Governor-elect Tim Pawlenty’s proposed solution to the problem of metro area traffic congestion is simple: the construction of new roads and the widening of existing throughways. Unfortunately for Twin Cities area residents, Pawlenty’s proposed remedy for traffic gridlock will not solve the area’s congestion problem and will create a host of new social costs and ills.

A body of research studying the phenomenon called “induced traffic” has shown new lanes tend to lower the private marginal cost of automobile transportation to such a point that use demand for the new lanes skyrockets. Much of this induced traffic represents automobiles that were not on the road during rush hour before the new lanes were built. Therefore, new lanes can quickly become congested during rush hour without significantly reducing congestion in the older lanes. Further, even if the induced traffic effect turned out to be low, the projected 45 percent growth in metro area households by 2030 will surely lead to the eventual clogging of any new lanes.

Not only will new lanes not solve the area’s congestion problem, but it will also exacerbate pollution and land-use problems already plaguing the metro area.
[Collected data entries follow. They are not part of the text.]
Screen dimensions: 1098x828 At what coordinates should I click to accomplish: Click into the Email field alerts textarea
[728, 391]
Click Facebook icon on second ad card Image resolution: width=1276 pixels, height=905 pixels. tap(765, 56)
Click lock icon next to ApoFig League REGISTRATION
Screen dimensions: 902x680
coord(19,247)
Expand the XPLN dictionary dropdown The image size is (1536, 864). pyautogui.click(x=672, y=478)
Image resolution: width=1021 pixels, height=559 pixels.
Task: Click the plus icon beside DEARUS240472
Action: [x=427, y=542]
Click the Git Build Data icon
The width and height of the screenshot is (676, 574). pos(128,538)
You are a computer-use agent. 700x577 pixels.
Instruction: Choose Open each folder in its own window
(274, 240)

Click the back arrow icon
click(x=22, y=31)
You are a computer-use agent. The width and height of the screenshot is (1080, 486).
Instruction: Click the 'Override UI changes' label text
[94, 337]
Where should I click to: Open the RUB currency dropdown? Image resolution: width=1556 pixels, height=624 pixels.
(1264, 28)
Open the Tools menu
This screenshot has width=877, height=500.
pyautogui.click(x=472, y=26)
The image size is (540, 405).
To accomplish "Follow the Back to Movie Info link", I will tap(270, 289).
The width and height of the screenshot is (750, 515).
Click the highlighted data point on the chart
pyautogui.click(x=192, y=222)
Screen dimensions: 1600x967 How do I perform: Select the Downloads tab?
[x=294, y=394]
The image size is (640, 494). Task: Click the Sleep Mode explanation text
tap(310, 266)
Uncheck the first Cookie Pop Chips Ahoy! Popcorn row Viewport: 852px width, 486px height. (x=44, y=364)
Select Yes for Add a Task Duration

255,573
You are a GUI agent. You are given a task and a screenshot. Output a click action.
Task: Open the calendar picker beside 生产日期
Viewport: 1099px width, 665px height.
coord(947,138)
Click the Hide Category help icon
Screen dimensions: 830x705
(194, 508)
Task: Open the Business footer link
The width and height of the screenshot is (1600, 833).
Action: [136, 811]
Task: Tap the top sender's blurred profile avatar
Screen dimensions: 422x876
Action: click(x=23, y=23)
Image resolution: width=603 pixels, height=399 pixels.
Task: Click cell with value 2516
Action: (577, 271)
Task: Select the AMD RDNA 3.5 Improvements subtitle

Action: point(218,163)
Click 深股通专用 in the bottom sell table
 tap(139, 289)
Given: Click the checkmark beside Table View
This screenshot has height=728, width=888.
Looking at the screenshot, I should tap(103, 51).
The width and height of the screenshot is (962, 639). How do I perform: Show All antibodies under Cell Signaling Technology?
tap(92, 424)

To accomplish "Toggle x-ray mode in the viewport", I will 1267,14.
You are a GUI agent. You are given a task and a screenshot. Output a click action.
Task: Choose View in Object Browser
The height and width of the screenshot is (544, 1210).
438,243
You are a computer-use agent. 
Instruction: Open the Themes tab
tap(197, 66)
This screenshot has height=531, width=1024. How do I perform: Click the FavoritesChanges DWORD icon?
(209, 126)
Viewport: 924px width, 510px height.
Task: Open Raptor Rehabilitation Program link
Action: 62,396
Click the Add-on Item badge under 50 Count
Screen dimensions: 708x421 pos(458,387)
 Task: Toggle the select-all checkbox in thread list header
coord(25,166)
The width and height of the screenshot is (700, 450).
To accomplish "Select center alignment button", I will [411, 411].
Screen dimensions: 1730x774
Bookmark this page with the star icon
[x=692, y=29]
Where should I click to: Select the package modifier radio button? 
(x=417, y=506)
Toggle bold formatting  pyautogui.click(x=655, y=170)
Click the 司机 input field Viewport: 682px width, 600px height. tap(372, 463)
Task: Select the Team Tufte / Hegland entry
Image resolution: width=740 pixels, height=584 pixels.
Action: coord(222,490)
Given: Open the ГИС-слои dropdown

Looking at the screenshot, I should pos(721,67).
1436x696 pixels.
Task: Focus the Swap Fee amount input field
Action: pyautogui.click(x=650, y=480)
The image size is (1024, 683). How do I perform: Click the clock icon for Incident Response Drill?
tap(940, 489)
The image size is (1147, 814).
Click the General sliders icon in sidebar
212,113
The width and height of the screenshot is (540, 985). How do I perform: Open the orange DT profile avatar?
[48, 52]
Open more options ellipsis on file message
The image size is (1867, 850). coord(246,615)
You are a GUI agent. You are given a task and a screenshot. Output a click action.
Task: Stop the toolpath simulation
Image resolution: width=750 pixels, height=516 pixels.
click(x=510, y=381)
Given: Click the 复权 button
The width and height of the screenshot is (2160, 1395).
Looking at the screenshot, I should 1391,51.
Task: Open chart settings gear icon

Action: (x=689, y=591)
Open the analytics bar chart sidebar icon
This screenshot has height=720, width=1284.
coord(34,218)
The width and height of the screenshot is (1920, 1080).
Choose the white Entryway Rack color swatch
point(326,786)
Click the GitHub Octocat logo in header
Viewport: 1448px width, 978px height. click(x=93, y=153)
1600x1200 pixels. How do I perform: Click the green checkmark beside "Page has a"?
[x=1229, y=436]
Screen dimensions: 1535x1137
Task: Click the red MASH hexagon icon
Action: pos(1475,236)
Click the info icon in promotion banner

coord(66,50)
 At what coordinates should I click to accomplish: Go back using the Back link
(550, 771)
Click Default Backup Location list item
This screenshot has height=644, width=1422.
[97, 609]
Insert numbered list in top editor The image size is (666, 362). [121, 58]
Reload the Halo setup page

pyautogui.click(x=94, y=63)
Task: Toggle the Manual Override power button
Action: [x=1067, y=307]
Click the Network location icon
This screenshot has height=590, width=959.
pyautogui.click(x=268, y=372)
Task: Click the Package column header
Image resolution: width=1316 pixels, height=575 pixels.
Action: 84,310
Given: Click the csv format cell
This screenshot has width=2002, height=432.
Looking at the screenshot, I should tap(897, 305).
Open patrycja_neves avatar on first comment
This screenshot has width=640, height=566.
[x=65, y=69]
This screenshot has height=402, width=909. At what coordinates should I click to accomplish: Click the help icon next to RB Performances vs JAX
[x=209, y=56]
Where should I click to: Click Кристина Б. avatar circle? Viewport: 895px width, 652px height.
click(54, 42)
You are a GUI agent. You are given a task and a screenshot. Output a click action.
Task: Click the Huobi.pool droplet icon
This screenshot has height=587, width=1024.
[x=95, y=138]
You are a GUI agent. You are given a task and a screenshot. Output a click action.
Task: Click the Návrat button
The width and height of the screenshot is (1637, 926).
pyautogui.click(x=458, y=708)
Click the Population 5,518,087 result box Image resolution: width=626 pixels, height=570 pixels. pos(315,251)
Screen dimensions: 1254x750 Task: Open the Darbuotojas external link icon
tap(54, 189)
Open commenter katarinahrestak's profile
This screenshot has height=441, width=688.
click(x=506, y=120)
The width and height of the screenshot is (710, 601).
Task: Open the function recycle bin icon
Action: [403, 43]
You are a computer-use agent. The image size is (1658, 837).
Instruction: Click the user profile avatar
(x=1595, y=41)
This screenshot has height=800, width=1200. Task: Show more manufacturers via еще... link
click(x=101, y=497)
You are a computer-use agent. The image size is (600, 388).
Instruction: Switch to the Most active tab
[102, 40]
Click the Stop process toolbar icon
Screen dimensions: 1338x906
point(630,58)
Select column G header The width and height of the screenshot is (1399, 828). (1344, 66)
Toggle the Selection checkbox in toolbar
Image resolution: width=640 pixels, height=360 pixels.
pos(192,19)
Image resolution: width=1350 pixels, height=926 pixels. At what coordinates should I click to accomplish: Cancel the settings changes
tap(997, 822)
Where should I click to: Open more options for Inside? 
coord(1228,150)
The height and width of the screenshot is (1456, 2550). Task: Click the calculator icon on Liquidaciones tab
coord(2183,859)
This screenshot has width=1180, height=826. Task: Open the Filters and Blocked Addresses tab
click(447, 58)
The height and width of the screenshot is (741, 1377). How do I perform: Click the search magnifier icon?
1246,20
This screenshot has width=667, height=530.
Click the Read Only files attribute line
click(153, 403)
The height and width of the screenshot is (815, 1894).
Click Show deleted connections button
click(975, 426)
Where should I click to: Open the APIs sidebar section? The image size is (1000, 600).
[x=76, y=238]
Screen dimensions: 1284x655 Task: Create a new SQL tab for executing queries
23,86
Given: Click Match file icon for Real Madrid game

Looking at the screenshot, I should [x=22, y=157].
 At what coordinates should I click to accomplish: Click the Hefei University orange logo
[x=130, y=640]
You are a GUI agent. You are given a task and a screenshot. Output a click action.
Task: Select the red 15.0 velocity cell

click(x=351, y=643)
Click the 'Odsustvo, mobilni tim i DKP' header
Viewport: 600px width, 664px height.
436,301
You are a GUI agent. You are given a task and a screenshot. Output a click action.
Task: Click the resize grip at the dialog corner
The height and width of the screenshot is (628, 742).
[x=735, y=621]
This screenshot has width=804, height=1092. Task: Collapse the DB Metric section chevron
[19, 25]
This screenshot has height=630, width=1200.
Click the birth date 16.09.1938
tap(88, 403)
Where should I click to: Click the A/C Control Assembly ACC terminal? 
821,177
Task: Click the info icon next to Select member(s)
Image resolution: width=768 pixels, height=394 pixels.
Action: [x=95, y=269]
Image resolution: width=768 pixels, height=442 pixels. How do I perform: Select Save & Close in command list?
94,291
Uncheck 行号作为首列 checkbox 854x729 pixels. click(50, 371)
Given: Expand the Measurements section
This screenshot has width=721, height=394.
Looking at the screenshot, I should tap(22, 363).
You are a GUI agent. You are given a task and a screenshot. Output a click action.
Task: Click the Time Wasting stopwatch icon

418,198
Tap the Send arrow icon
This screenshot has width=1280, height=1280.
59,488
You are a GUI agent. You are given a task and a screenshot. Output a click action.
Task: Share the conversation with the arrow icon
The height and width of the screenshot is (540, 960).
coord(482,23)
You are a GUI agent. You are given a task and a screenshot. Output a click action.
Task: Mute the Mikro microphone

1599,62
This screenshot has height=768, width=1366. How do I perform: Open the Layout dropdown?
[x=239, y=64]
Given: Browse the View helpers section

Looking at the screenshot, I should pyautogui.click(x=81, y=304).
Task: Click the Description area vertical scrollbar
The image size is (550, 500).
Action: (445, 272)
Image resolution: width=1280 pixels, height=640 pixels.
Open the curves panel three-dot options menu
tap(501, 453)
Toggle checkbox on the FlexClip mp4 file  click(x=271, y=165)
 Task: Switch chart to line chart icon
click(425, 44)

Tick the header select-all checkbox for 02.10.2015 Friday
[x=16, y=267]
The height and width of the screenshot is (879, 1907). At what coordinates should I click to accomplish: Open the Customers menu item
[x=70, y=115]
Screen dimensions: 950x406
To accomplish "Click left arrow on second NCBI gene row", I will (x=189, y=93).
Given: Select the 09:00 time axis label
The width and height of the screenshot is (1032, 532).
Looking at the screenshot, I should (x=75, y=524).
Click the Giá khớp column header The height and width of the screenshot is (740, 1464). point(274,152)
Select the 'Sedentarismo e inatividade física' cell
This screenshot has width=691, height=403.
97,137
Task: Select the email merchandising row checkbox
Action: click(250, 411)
More lanes and automobile traffic will lead to higher levels of ground ozone in summer months, increased emissions of greenhouse gases, higher counts of fine particulates and air toxins, and the increased loss of valuable green space. The financial cost to the Twin Cities of higher automobile pollution is also a concern. The Twin Cities are close to being found in nonattainment with federal ozone standards because of increased automobile pollution, a status that imposes significant regulatory costs on nonattainment areas. As the Minnesota Chamber of Commerce has noted, these additional costs will make Minnesota businesses less competitive in the global marketplace.

As metropolitan areas such as Atlanta and Washington, D.C., are discovering, smart and efficient regional transportation plans include significantly expanded public transit funding and targeted road building where needed. Pawlenty has said he will only support public transit projects that are immediately efficient. As Pawlenty surely knows, almost all business enterprises, whether private or public, are not models of efficiency at first; it can take years before well-run enterprises operate in the black. This is especially true of enterprises like public transit that involve large up-front capital costs. By demanding immediate returns on public transit projects, Pawlenty is seeking to severely limit the transportation options available to Twin Cities residents now and in the future.

Unfortunately, it’s these exact public transit options, and not exclusively new lanes, that could lead to a reduction in highway congestion in the future, increased health of area residents, a better business climate and a retention of valuable green space. And just as important to Pawlenty – who campaigned on government accountability and efficiency – and all Minnesotans who demand fiscal responsibility in their government, the aggregate value of these myriad benefits over time will exceed any initial deficits in new public transit operation costs.